El aire salino que entraba por las ventanillas retrotraía fines de semana junto al mar antes de la guerra con su madre tapada de la cabeza a los pies y con bufanda puesta frente al viento y el sol, mientras su cuerpo joven adquiría un tono avellana tostado en un solo día. Era fácil amar ese lugar, pensó, después de Londres y sus casas bombardeadas y ennegrecidas, las calles de un gris apagado llenas de cascotes. Allí, junto al mar, bajo el cielo inmenso, rodeada de palmeras y buganvillas, tendría que ser fácil olvidar cinco años de destrucción.

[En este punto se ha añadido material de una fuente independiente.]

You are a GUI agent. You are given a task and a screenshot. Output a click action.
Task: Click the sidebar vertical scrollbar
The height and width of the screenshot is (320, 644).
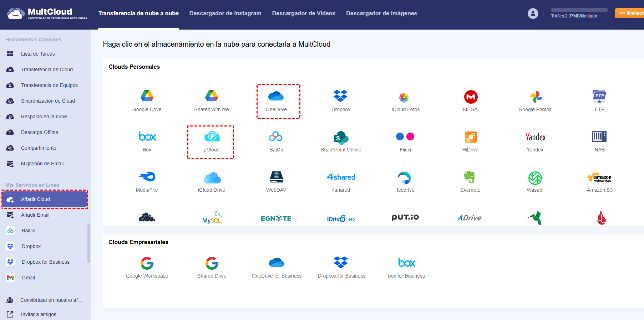[x=89, y=243]
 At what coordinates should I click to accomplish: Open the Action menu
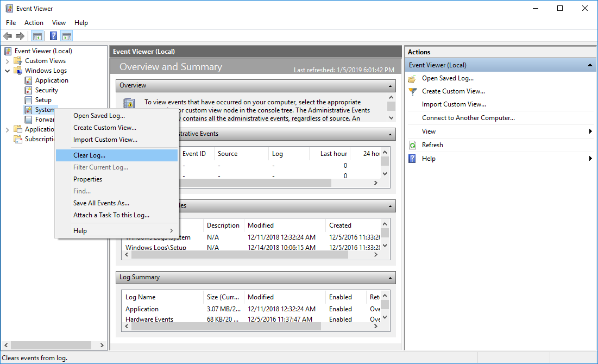pos(34,22)
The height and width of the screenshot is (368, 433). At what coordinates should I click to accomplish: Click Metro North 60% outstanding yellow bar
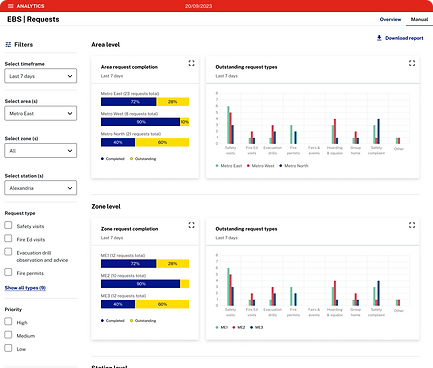(x=162, y=142)
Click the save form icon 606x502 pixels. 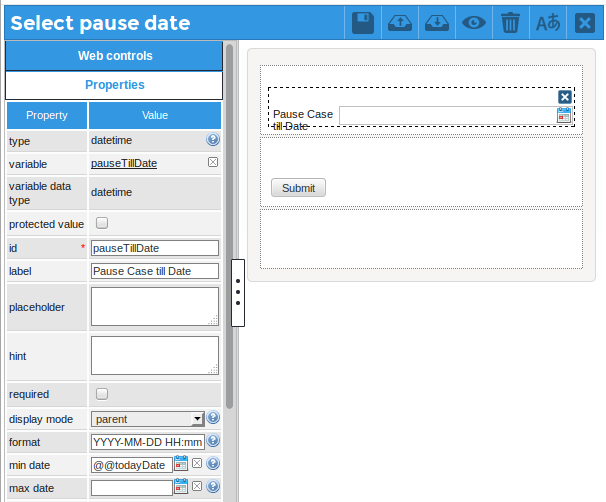[363, 23]
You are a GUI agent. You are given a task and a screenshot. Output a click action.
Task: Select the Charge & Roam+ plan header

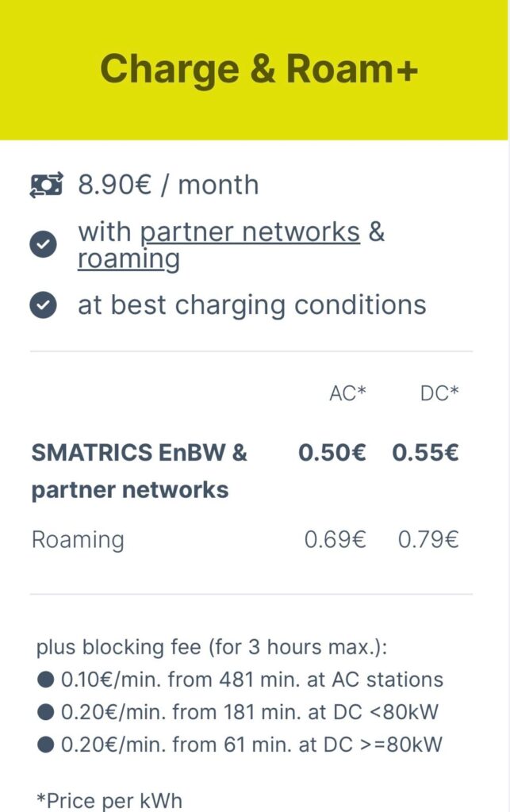[254, 70]
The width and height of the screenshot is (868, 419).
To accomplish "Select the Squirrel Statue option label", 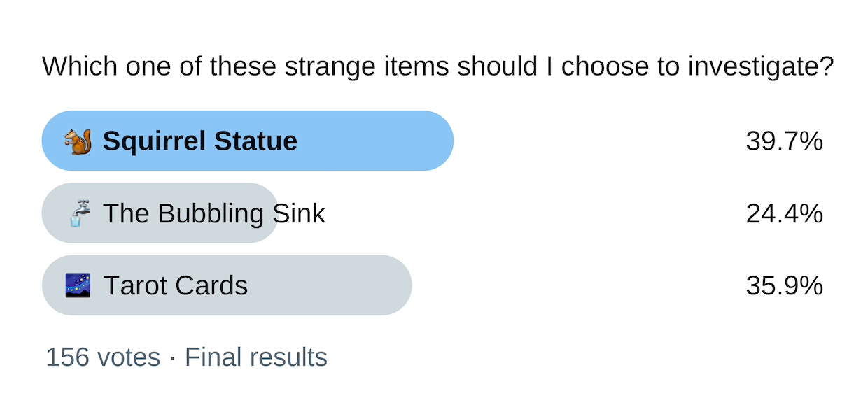I will (x=200, y=141).
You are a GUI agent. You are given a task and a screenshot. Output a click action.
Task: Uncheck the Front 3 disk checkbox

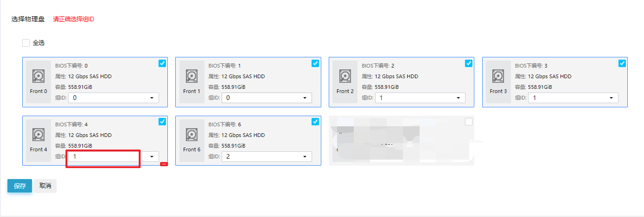click(x=622, y=63)
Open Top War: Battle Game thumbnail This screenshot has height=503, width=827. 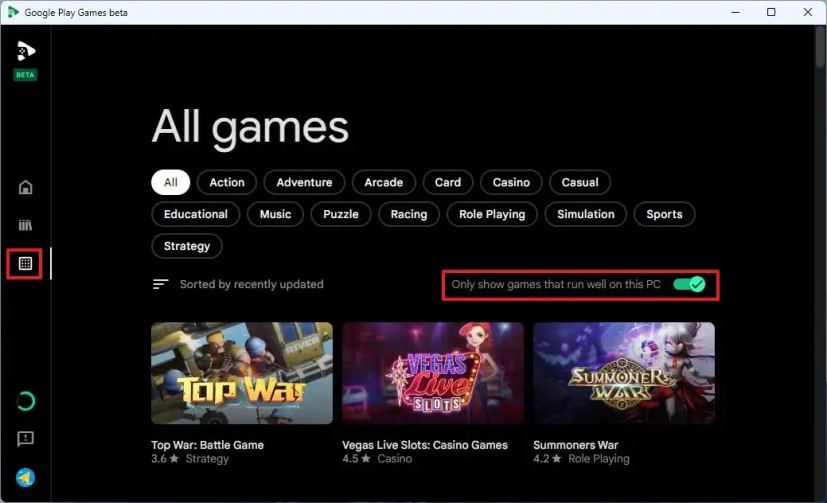point(242,373)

Cardew conducía con una mano, mientras con la otra metía zarpazos de tabaco en su pipa. Se las apañó incluso para encenderla sin precipitarlos por las rocas al mar. Tenía entre treinta y cuarenta años y el pelo rubio rojizo ralo y afeitado a cuchilla en la nuca. Era alto, de piernas muy largas, y esbelto, con la nariz prominente y una sonrisa fácil que le arrancaba de las comisuras de los labios. Sus pantalones anchos ondeaban al ritmo de las rodillas, que parecían dirigir una orquesta invisible; llevaba el dobladillo a medio camino de las pantorrillas, cubiertas por gruesos calcetines beis. Calzaba pesados zapatos de cuero.

¿Cómo sería la ropa de invierno?

Fumaba en pipa como si tirara besos. Su brazo derecho había sufrido una grave quemadura hasta el codo. Tenía en la piel un arabesco brillante, como un fósil marino sobre una roca.

– Agua hirviendo -explicó al captar su mirada-, de pequeño.

– Lo siento -dijo ella, incómoda por que la hubiera pillado.

– ¿La han puesto al día Sutherland y Rose?

– Todo lo que estaban dispuestos. Me han dicho que han dejado algunas lagunas a propósito.

– Aja… -dijo Cardew, mientras fruncía la frente en un gesto de incertidumbre-. ¿Le contó Rose algo de Mafalda?

– Me dijo que atravesaba una crisis de algún tipo, pero que no «aullaba a la Luna», según él, sólo son nervios.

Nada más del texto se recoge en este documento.